- Problem description -
Keep every word of the entries and print them exactly; the pictures stay out.

[Stored records]
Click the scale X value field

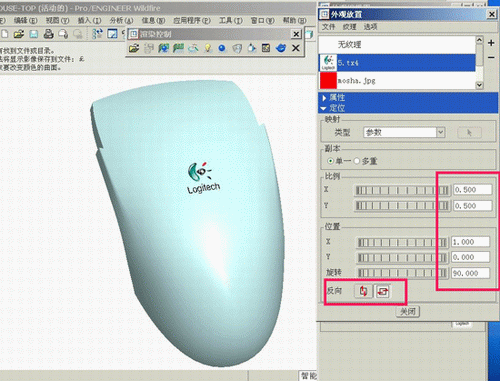472,190
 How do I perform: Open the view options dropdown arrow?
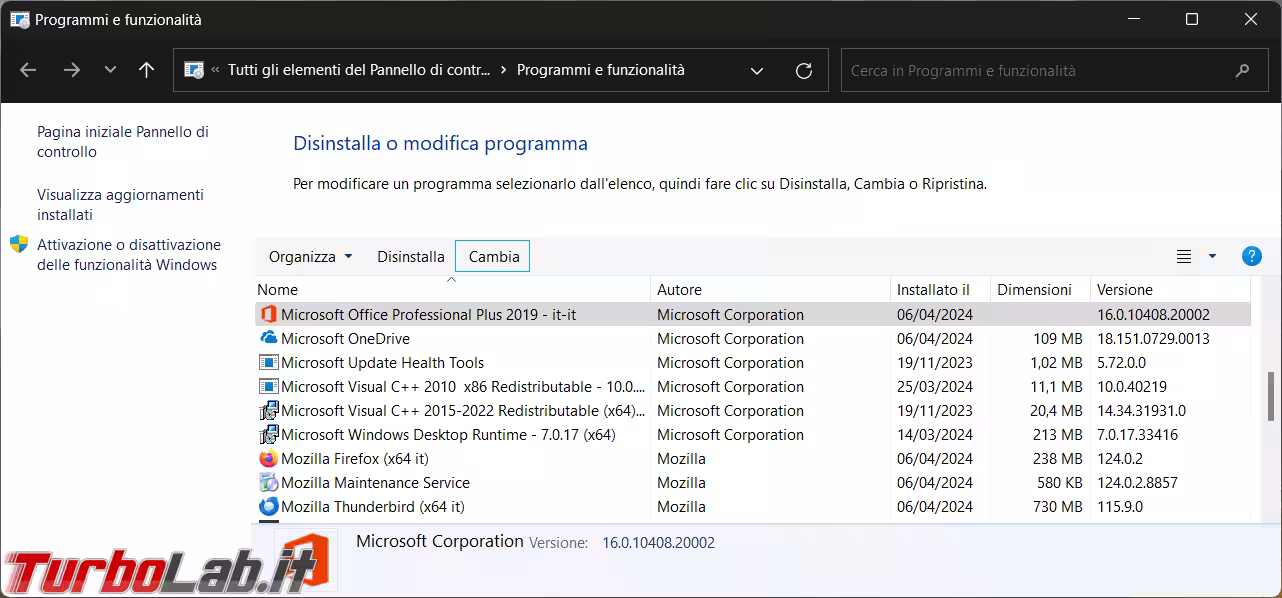(x=1212, y=256)
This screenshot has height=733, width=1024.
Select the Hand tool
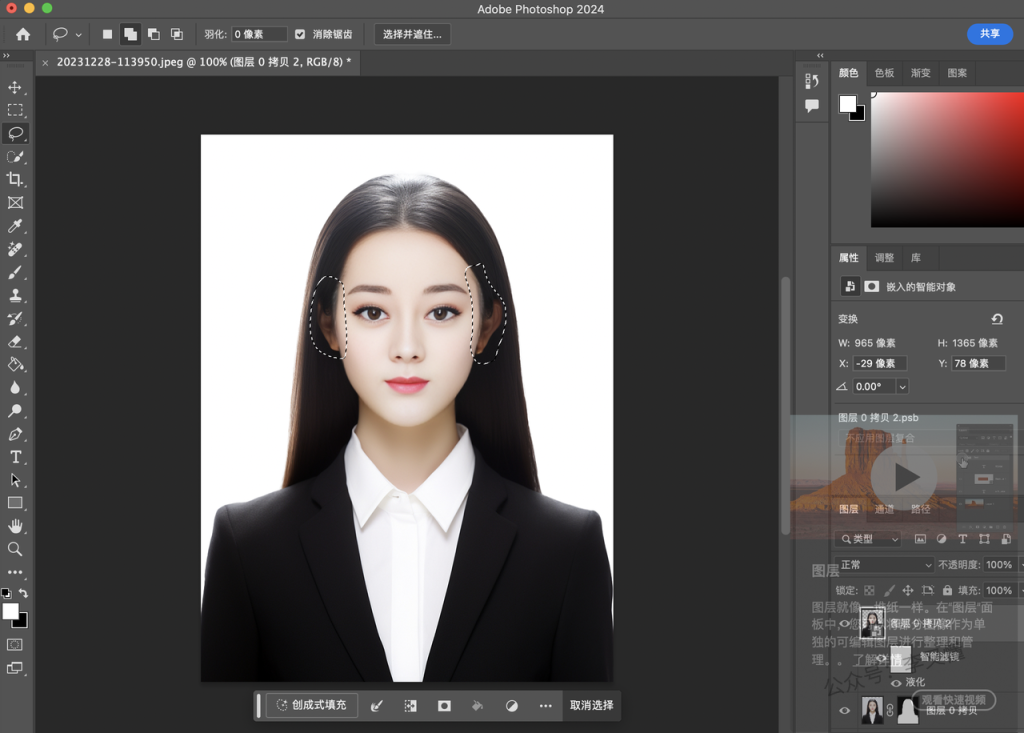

- Answer box -
Click the scale X value field

472,190
 How do I perform: Open the view options dropdown arrow?
(x=1212, y=256)
This screenshot has height=733, width=1024.
Select the Hand tool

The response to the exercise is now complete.